— Исходный текст —
Останки Помпеи настолько красноречивы, что связывают судьбу древнего города с нашей современностью, с нашей борьбой за жизнь на земле...

Из окна гостиницы «Медитерранео» виден, так же как и Везувий, в просвете между домами, Неаполитанский залив. «Виктория», итальянское судно, на котором я провела две недели в пути от Бомбея до Неаполя, сейчас уже ушла. На рейде стоят темно-серые американские военные корабли.

...Наше путешествие на «Виктории» подходило к концу. О пассажирах парохода можно было бы сказать так, как говорят иной раз об участниках международных форумов: «люди разных стран и профессий, разного социального положения, различных вероисповеданий и разного цвета кожи». Мы перезнакомились, мы уже хорошо знали друг друга. Мужчины дружно вставали, когда женщины входили в салон или в столовую. Женщины просили извинения, покидая компанию. За изысканной вежливостью моих попутчиков, за их легкими шутками и как бы скользящими по зеркальной глади суждениями были биографии не столь уж безоблачные, как могло показаться на первый взгляд.

— Выдержка из данных —
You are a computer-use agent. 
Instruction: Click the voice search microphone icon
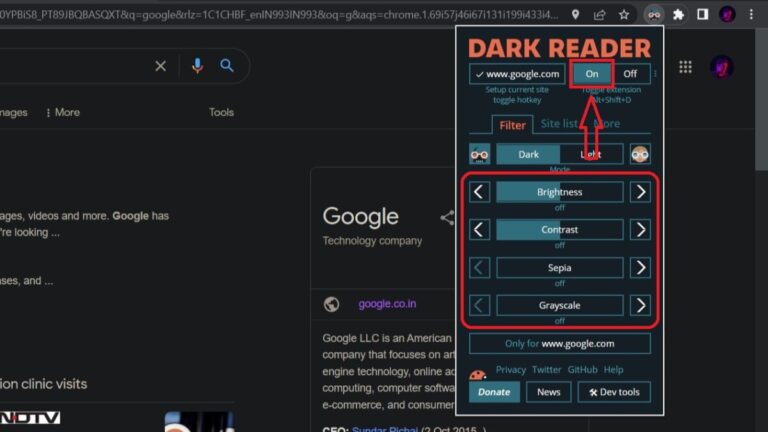pos(197,66)
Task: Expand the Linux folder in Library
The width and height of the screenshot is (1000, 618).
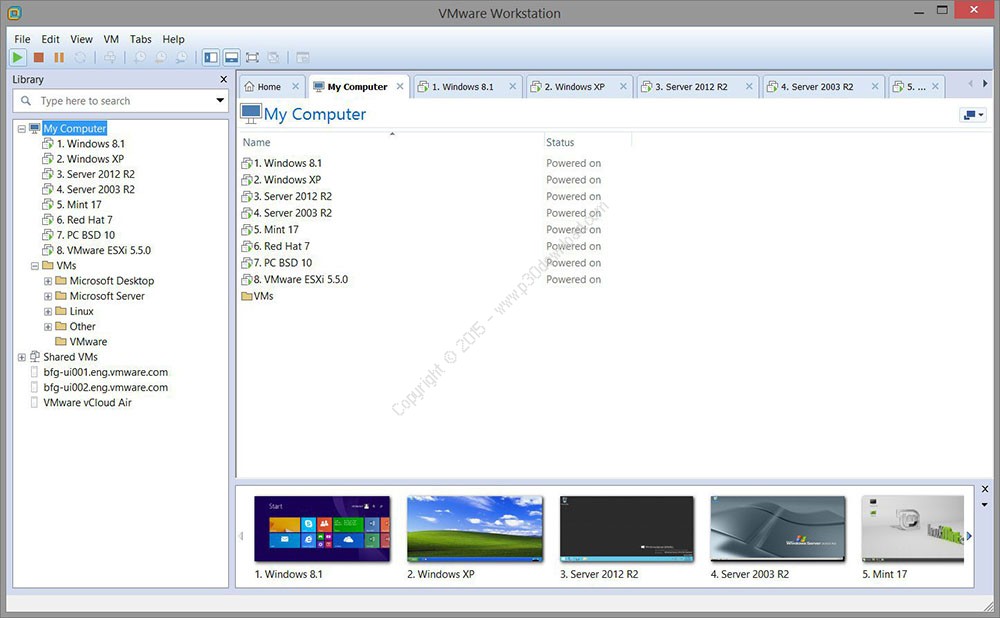Action: point(48,312)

— Задание и требования —
Пожалуйста, продолжите текст о путешествии на «Виктории» сразу после его последнего предложения. Записи с текстом о путешествии на «Виктории» никак не связаны.

— Ответ на задание —
Еще в начале путешествия я обратила внимание на женщину лет сорока, с немного одутловатым лицом. Женщина одевалась броско и, наверно, могла бы меньше пользоваться косметикой и реже заходить в бар. Потом я узнала, что моя попутчица — секретарша нью-йоркской торговой компании. Всю жизнь она отказывала себе порой в самом необходимом, копила деньги для того, чтобы совершить путешествие по морю, и не как-нибудь, а в первом классе! Эта была не просто мечта. Это был тщательно продуманный способ проникновения в высший свет, где — кто знает! — простая женщина может даже найти своего принца, может воплотить в своей биографии сказку о Золушке...

И вот план осуществился. Но путешествие уже подходило к концу, а секретарша из Нью-Йорка так и не нашла своего принца. Женщина пила виски в баре и хрипло смеялась — может быть, сама над собой?

У моих соседей по столу — седого красавца великана и его стройной, как подросток, жены — была своя мечта. Эти американцы хотели иметь большую семью. «Я сильный и выносливый. Я люблю работать. Пусть у меня будет много детей», — говорил муж. «И только пусть никогда не будет войны», — вторила ему жена.

На пароходе был англичанин, с которым мы часами спорили и радовались этой возможности спорить, не соглашаться и соглашаться друг с другом. В маленьком мире «Виктории» отражались большие споры по жгучим вопросам войны и мира.

Был здесь, на пароходе, француз, трижды раненный в сражениях против гитлеровцев. Был немецкий школьник, не видевший войны. Разные люди. Разные биографии.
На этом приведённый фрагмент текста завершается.